So I tried to create the table using HBase API (with no data inserted into
table) and I got the query plan for drill 1.7.0
Drill 1.7.0-SNAPSHOT commit ID : 09b26277
0: jdbc:drill:schema=dfs.tmp> describe browser_action2;
+--------------+------------+--------------+
| COLUMN_NAME | DATA_TYPE | IS_NULLABLE |
+--------------+------------+--------------+
| row_key | ANY | NO |
| v | MAP | NO |
+--------------+------------+--------------+
2 rows selected (1.665 seconds)
Table creation Java program
{noformat}
public class PutIntDataToHBase {
public static void main(String args[]) throws IOException {
Configuration conf = HBaseConfiguration.create();
conf.set("hbase.zookeeper.property.clientPort","5181");
HBaseAdmin admin = new HBaseAdmin(conf);
if (admin.tableExists("browser_action2")) {
admin.disableTable("browser_action2");
admin.deleteTable("browser_action2");
}
byte[][] SPLIT_KEYS =
{{'0'},{'1'},{'2'},{'3'},{'4'},{'5'},{'6'},{'7'},{'8'},{'9'}};
HTableDescriptor tableDesc = new
HTableDescriptor(TableName.valueOf("browser_action2"));
tableDesc.addFamily(new HColumnDescriptor("v"));
admin.createTable(tableDesc,SPLIT_KEYS);
}
}
{noformat}
Query plan for the query that was reported as returning wrong results.
{noformat}
0: jdbc:drill:schema=dfs.tmp> explain plan for select
CONVERT_FROM(a.`v`.`e0`, 'UTF8') as k, count(a.`v`.`e0`) p from
hbase.browser_action2 a where a.row_key > '0' group by a.`v`.`e0`;
+------+------+
| text | json |
+------+------+
| 00-00 Screen
00-01 Project(k=[$0], p=[$1])
00-02 UnionExchange
01-01 Project(k=[CONVERT_FROMUTF8($0)], p=[$1])

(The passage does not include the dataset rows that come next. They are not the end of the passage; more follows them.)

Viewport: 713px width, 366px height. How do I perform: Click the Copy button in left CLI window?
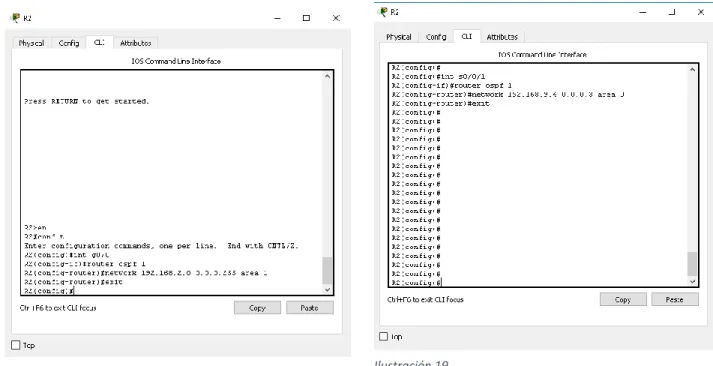pos(257,308)
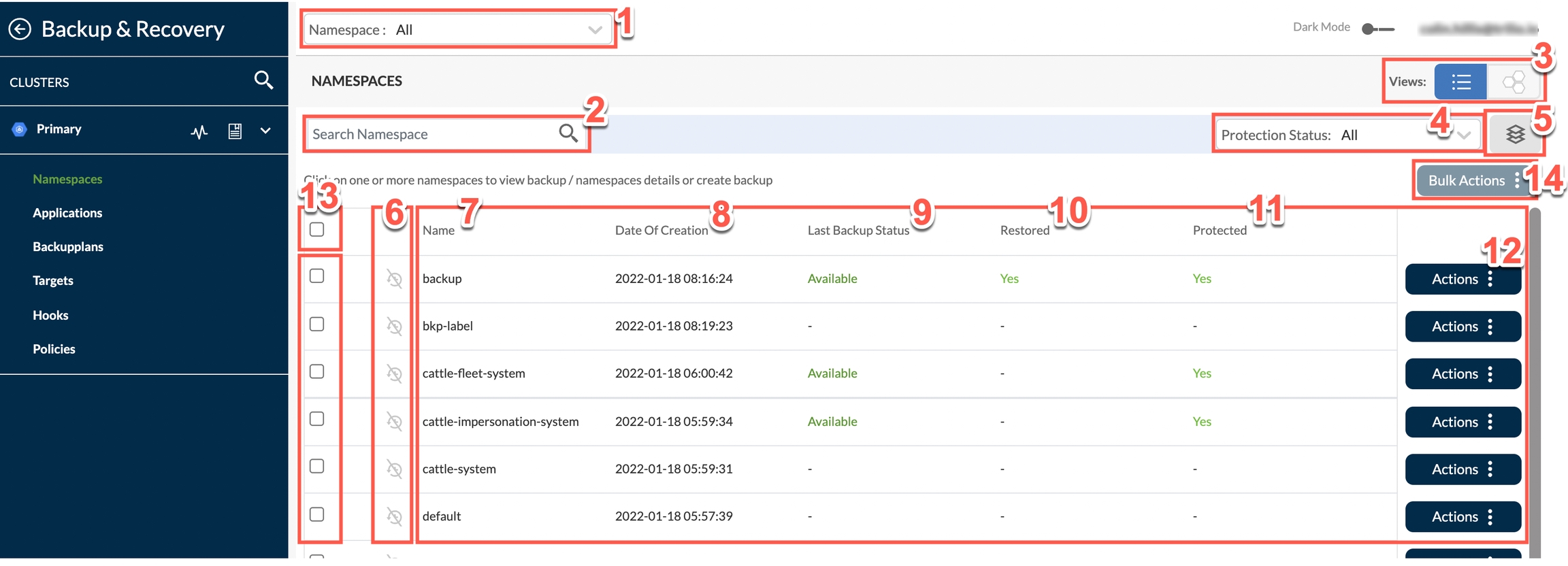This screenshot has width=1568, height=566.
Task: Switch to hexagon topology view
Action: 1514,82
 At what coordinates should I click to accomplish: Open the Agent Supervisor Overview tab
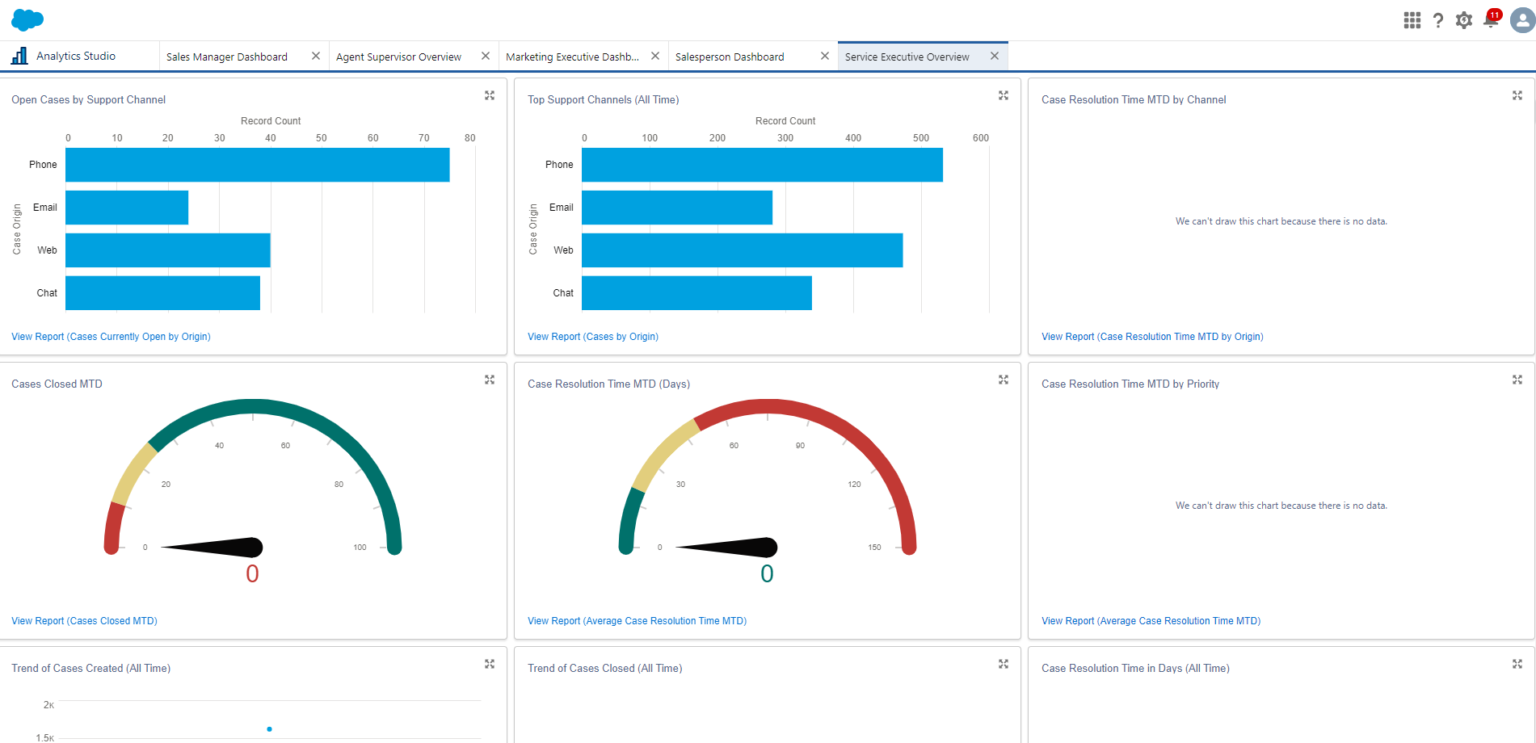[401, 56]
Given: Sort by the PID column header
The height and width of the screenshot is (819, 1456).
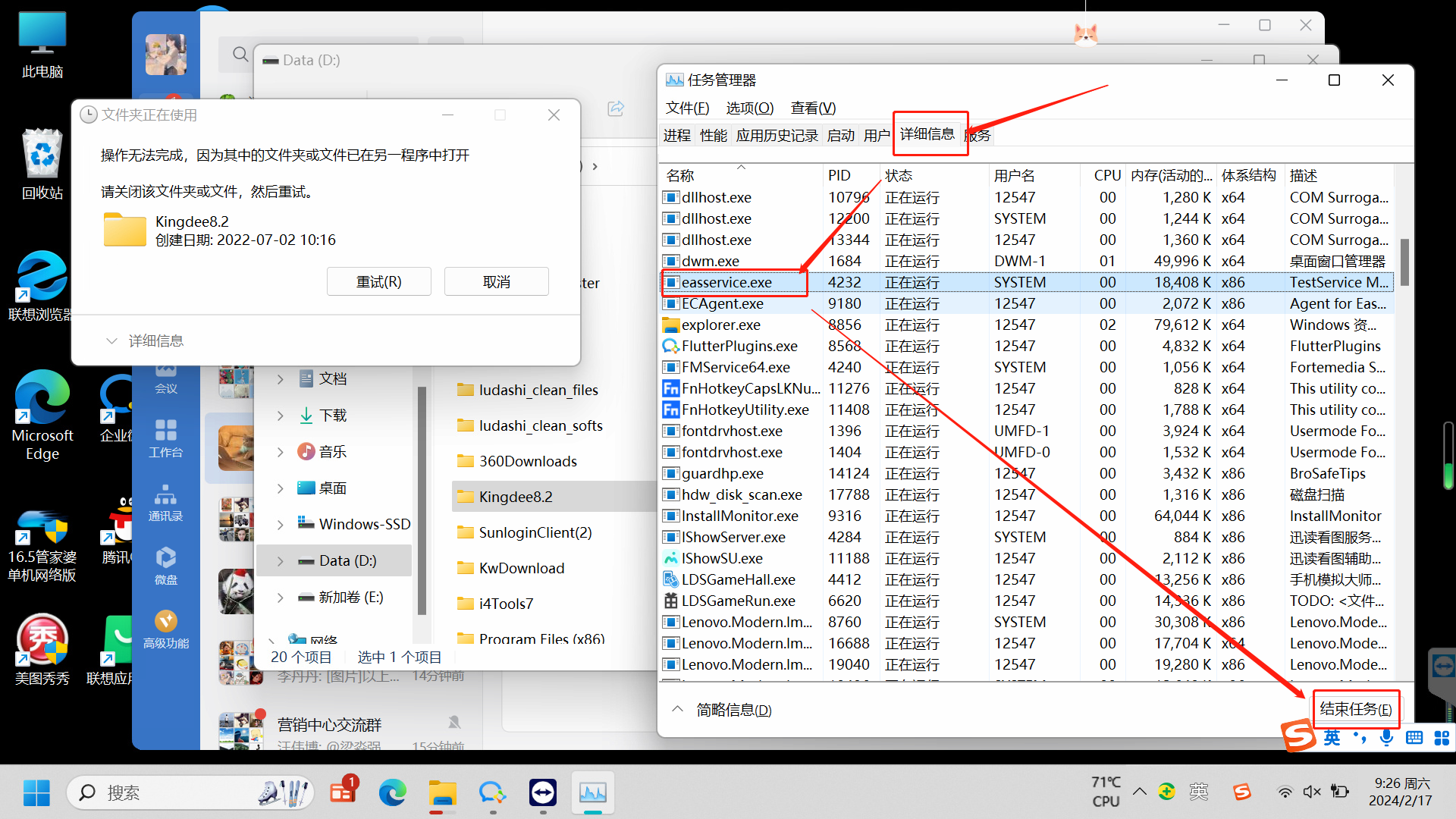Looking at the screenshot, I should 839,175.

01-02 HashAgg(group=[{0}], p=[$SUM0($1)])
01-03 Project($f0=[$0], p=[$1])
01-04 HashToRandomExchange(dist0=[[$0]])
02-01 UnorderedMuxExchange
03-01 Project($f0=[$0], p=[$1],
E_X_P_R_H_A_S_H_F_I_E_L_D=[hash32AsDouble($0)])
03-02 HashAgg(group=[{0}], p=[COUNT($0)])

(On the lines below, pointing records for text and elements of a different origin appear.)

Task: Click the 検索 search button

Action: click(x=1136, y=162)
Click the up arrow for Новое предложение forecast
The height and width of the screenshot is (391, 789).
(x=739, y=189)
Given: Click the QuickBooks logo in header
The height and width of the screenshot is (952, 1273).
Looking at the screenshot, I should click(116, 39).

03-03 Project($f0=[ITEM($1, 'e0')])
03-04 Scan(groupscan=[HBaseGroupScan
[HBaseScanSpec=HBaseScanSpec [tableName=browser_action2, startRow=0\x00,
stopRow=, filter=null], columns=[`*`]]])
{noformat}
and the query plan for the other problem query mentioned in the first email.
{noformat}
0: jdbc:drill:schema=dfs.tmp> explain plan for select
CONVERT_FROM(BYTE_SUBSTR(a.row_key, 1 , 9), 'UTF8') as k,
. . . . . . . . . . . . . . > count(a.row_key) p from hbase.browser_action2
a group by
. . . . . . . . . . . . . . > BYTE_SUBSTR(a.row_key, 1 , 9);
+------+------+
| text | json |
+------+------+
| 00-00 Screen
00-01 Project(k=[$0], p=[$1])
00-02 UnionExchange
01-01 Project(k=[CONVERT_FROMUTF8($0)], p=[$1])
01-02 HashAgg(group=[{0}], p=[$SUM0($1)])

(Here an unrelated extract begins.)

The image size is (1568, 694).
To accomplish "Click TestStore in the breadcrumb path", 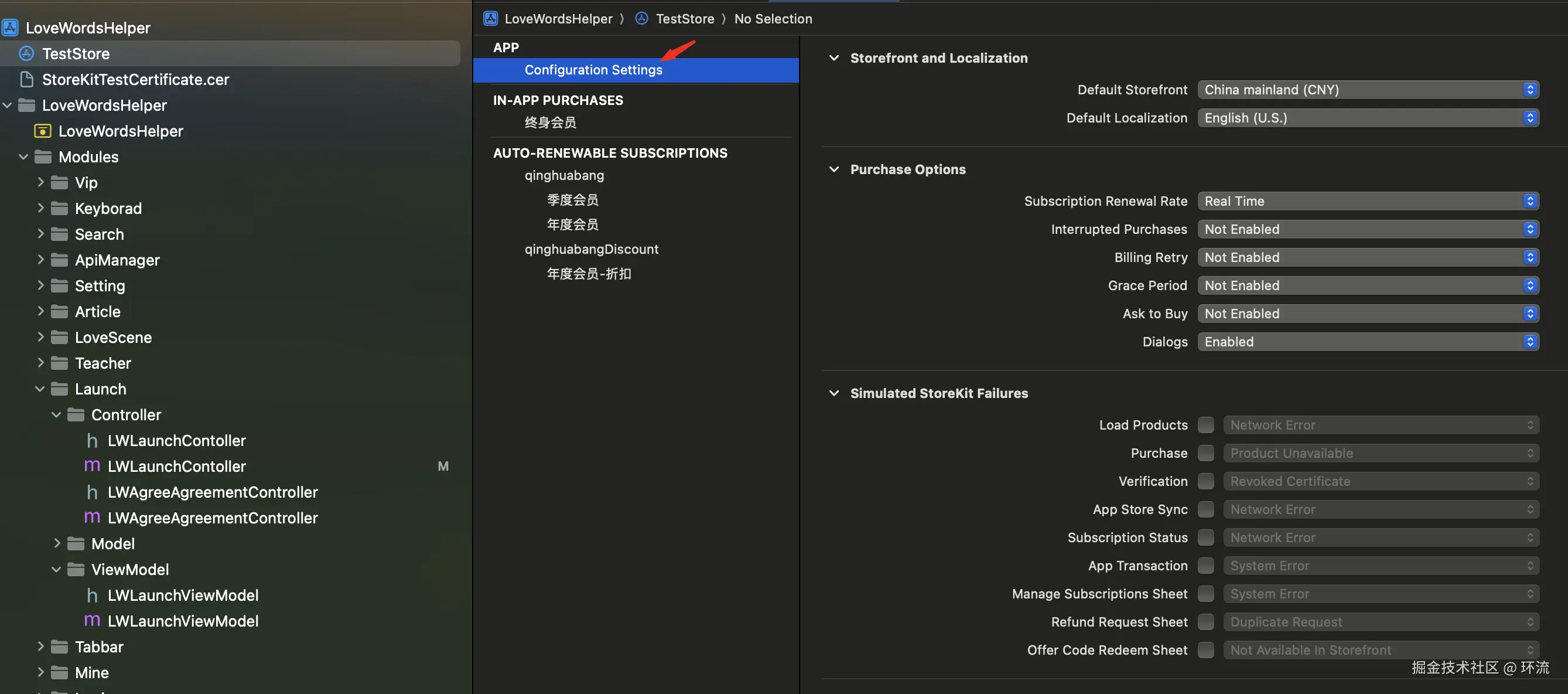I will 684,19.
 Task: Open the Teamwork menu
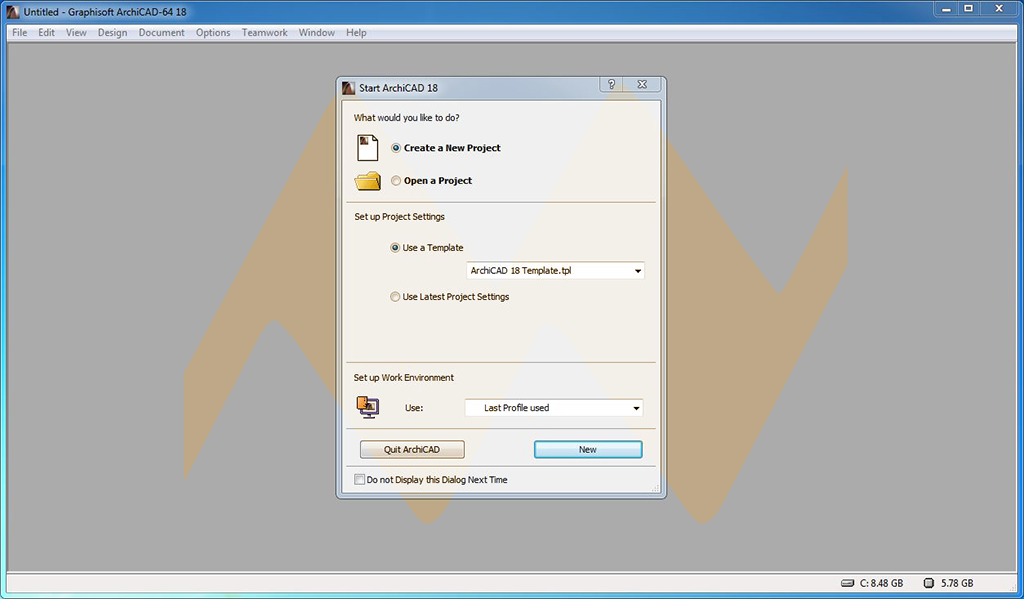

01-03 Project($f0=[$0], p=[$1])
01-04 HashToRandomExchange(dist0=[[$0]])
02-01 UnorderedMuxExchange
03-01 Project($f0=[$0], p=[$1],
E_X_P_R_H_A_S_H_F_I_E_L_D=[hash32AsDouble($0)])
03-02 HashAgg(group=[{0}], p=[COUNT($1)])
03-03 Project($f0=[BYTE_SUBSTR($0, 1, 9)],
row_key=[$0])
03-04 Scan(groupscan=[HBaseGroupScan
[HBaseScanSpec=HBaseScanSpec [tableName=browser_action2, startRow=null,
stopRow=null, filter=null], columns=[`*`]]])
{noformat}
Thanks,
Khurram
On Wed, May 18, 2016 at 7:01 AM, qiang li <[email protected]> wrote:
> Yes.
> I use hbase API to create it.
>
> The main code is:
>
> byte[][] SPLIT_KEYS = { {'0'}, {'1'}, {'2'}, {'3'}, {'4'}, {'5'}, {'6'},
> {'7'},{'8'}, {'9'} };
> TableName tableName = TableName.valueOf("browser_action2");
>
> HTableDescriptor tableDesc = new HTableDescriptor(tableName);
> HColumnDescriptor columnDesc = new HColumnDescriptor("v");
> tableDesc.addFamily(columnDesc);
>
> columnDesc.setCompressionType(Compression.Algorithm.SNAPPY);
> columnDesc.setDataBlockEncoding(DataBlockEncoding.DIFF);
>
> admin.createTable(tableDesc, SPLIT_KEYS);
>
>
>
>
> 2016-05-18 1:48 GMT+08:00 Zelaine Fong <[email protected]>:
>
>> Can you provide the CREATE TABLE statement you used to reproduce this
>> problem so we can try to reproduce it on our end.
>>
>> Thanks.
>>
>> -- Zelaine
>>
>> On Tue, May 17, 2016 at 4:50 AM, qiang li <[email protected]> wrote:
>>
>> > Hi ,
>> >
>> > I recently meet a issue that can not query the correct data from hbase
>> with
>> > sql by drill, can anybody help me.
>> >
>> > I test with the drill 1.6.
>> > My hbase scheme:
>> > rowkey: salt+day+event+uid + ts , eg: 120160411visituidts
>> > cf : v
>> > qualifier: v, e0, e1
>> >
>> > The wrong result only happened when I use group by clause.
>> >
>> > This sql will not return correct result:
>> > select CONVERT_FROM(a.`v`.`e0`, 'UTF8') as k, count(a.`v`.`e0`) p from
>> > hbase.browser_action2 a where a.row_key > '0' group by a.`v`.`e0`;
>> > Part of explain of this sql is:
>> >
>> > 0: jdbc:drill:zk=rfdc5> explain plan for select CONVERT_FROM(a.`v`.`e0`,
>> > 'UTF8') as k, count(a.`v`.`e0`) p from hbase.browser_action2 a where
>> > a.row_key > '0' group by a.`v`.`e0`;
>> > +------+------+
>> > | text | json |
>> > +------+------+
>> > | 00-00 Screen
>> > 00-01 Project(k=[$0], p=[$1])
>> > 00-02 UnionExchange
>> > 01-01 Project(k=[CONVERT_FROMUTF8($0)], p=[$1])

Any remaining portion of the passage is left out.